L’année 2026 est marquée par le 15ème anniversaire de nos déjeuners littéraires que nous avons créé avec le Professeur Jean-Pierre Arrignon en 2011. Ce premier déjeuner avait eu lieu, déjà, à l’hôtel de l’Univers, le 17 mars 2011. Nous avions reçu Alain Bournazel venu nous présenter son remarquable ouvrage : « Jeanne d’Arc : 1412-1431, une passion française ».
C’est également le 15ème anniversaire de notre partenariat avec la Grand librairie d’Arras. Nous accueillons son directeur Arnaud Derville.
Ce déjeuner littéraire est organisé en partenariat avec l’association les Amis du Musée d’Arras dont la Présidente est Pascale de Loriol, également secrétaire de notre délégation.
Nous remercions de sa présence Mme Véronique Beirnaert-Mary, directrice du Pôle Culturel Saint-Vaast et Conservatrice du Musée des Beaux-Arts d’Arras.
Dans le cadre du 100ième anniversaire de la disparition de Claude Monet, nous recevons Michel Bernard, haut fonctionnaire français, diplômé de l’ENA, également écrivain, grand Prix de littérature de l’Académie française 2025 pour l’ensemble de son œuvre, auteur de « Deux remords de Claude Monet » Edition de la Table Ronde.

Dans ce roman, Michel Bernard nous raconte l’histoire d’un amour et d’une mort qui hanteront Claude Monet toute sa vie.
Il saisit Monet dans sa globalité : la passion pour la peinture se confond chez lui avec l’amour pour Camille et pour le monde qui l’entoure. Claude Monet réalise la majeure partie de son œuvre, le cœur lourd, de deux disparus : Camille, sa femme et le peintre Frédéric Bazille, son ami. Est-ce les disparitions des êtres chers qui éveillent les remords de ne pas les avoir sauvés ?

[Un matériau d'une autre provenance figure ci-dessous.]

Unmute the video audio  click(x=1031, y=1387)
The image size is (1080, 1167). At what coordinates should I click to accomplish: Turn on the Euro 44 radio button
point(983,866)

Michel Bernard fait la distinction entre l’homme et le peintre. Nous découvrons, Claude Monet, esthète de la vie quotidienne, maître en savoir vivre avec ce qui est bon et beau, aussi bien dans la cuisine que dans la décoration et le jardin.

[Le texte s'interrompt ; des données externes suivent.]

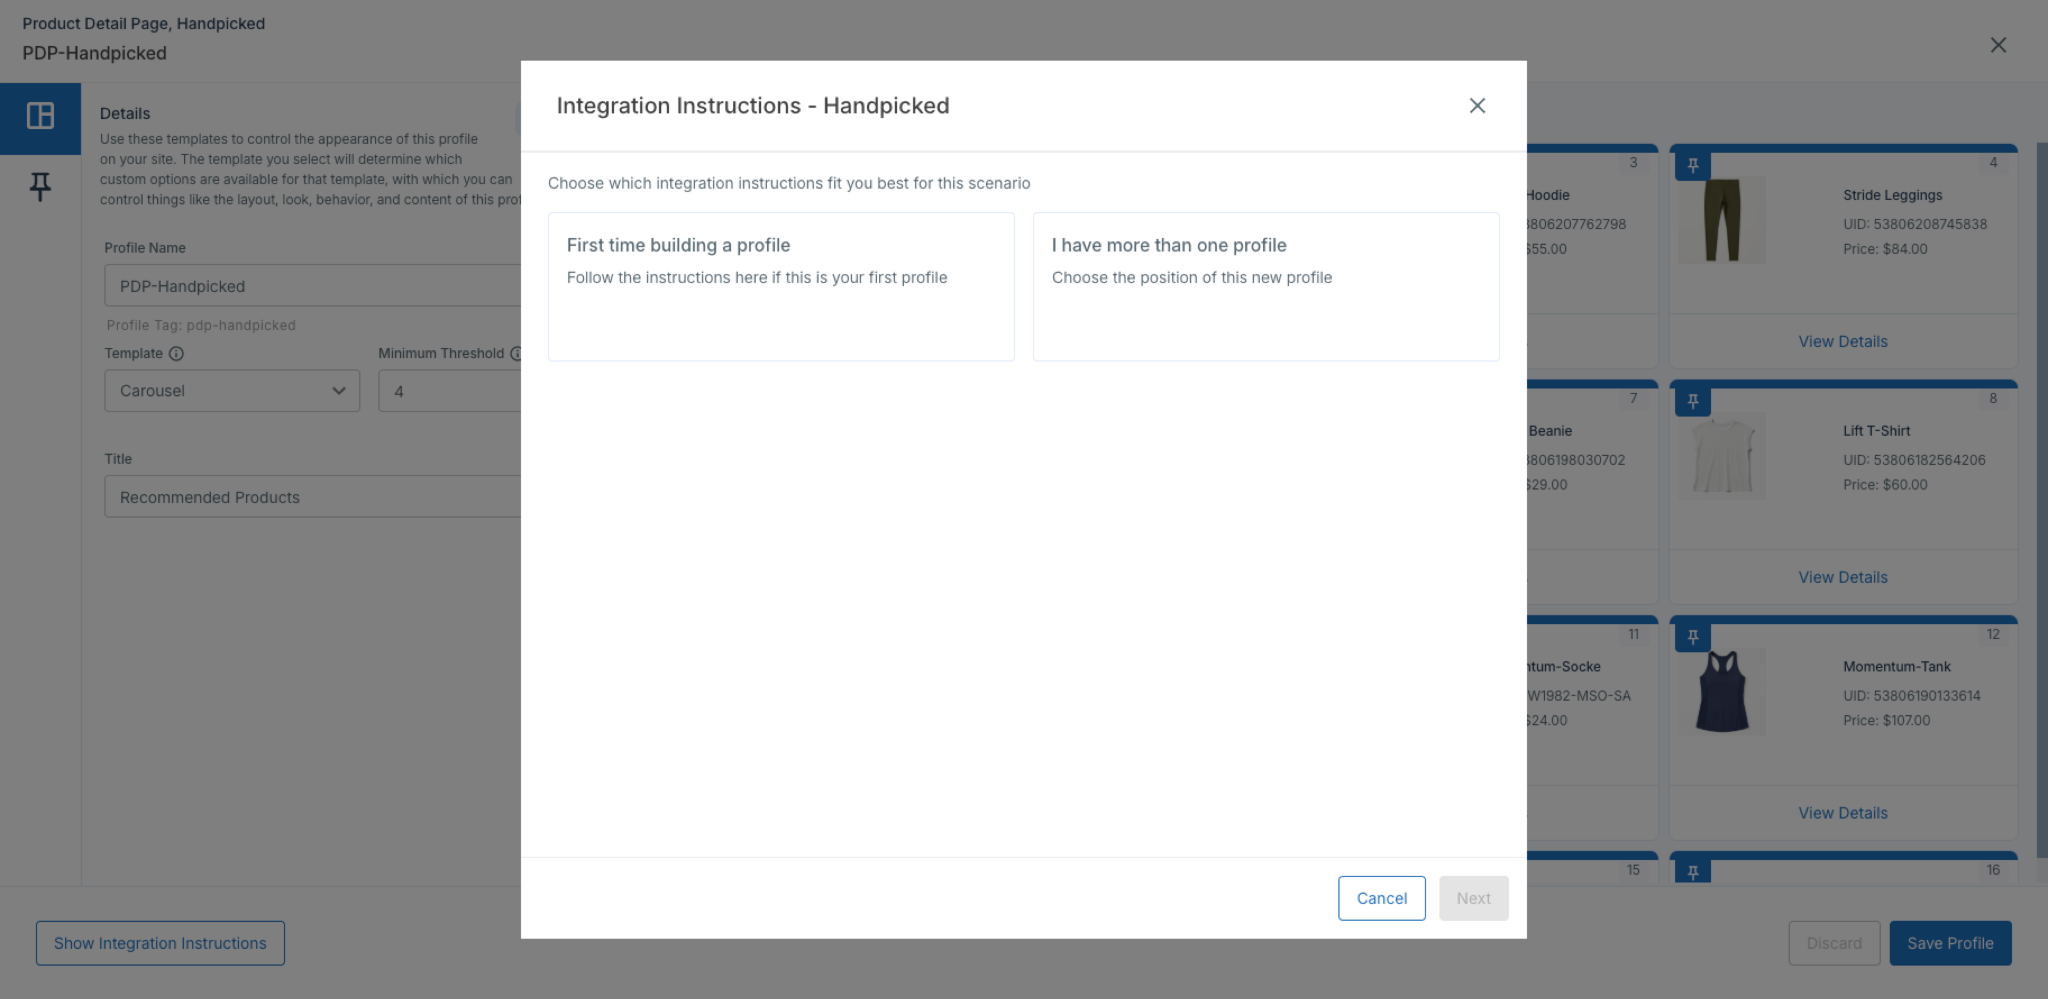Click Show Integration Instructions button
Viewport: 2048px width, 999px height.
[x=160, y=943]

D’abord à Argenteuil, installé dans une maison avec son épouse et son premier enfant, il va apprendre le jardinage, qui deviendra une passion.

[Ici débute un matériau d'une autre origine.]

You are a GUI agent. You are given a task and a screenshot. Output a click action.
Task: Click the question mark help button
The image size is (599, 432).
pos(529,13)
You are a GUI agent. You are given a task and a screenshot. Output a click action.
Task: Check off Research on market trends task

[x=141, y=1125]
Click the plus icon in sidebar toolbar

A Giverny, louée puis achetée, cette maison, Claude Monet va l’agrandir, augmenter le jardin et faire creuser un étang et y installer un pont japonais. Il se montre très exigeant et perfectionniste avec son jardin, une dizaine de jardiniers travailleront à son service.
Des parterres fleuris jusqu’au jardin d’eau coiffé de nymphéas, Claude Monet se construisit, au fil de sa vie à Giverny, une palette à ciel ouvert. Un écrin impressionniste qui devint, à la fin de sa vie, l’unique source de son inspiration…
La vente de ses peintures lui permettait de financer les aménagements de sa maison et de son jardin. Il dira « Ma plus grande œuvre est mon jardin ».
Claude Monet et Georges Clémenceau étaient amis, celui-ci aimait le jardinage et lui demandait quelquefois des conseils.
Lorsque Claude Monet fait don à l’État de ses Nymphéas, il impose, sans explication, que l’État achète en échange son tableau « Femmes au jardin », peint soixante ans plus tôt, pourquoi ?
Pour clore son intervention, Michel Bernard nous lit un passage de son livre

« …. A l’arrivée du printemps, après le rude hiver de leur installation à Argenteuil, Monet passa de plus en plus de temps dans le jardin. Dès le réveil, il était attiré vers les fenêtres qui donnaient sur le temps et le ciel…. Chaussé de légers sabots de rentier, vêtu d’une veste usée, aux poches déformées par un sécateur, une serpette et des bouts de ficelle, coiffé d’un chapeau informe, il allait fureter dans les massifs…. Au jardin, comme devant la toile à peindre, il perdait la sensation de l’écoulement du temps et la notion de la durée…. »
Le dernier livre de Michel Bernard « L’automne d’André Derain » vient de sortir aux Editions Les Belles Lettres 2026.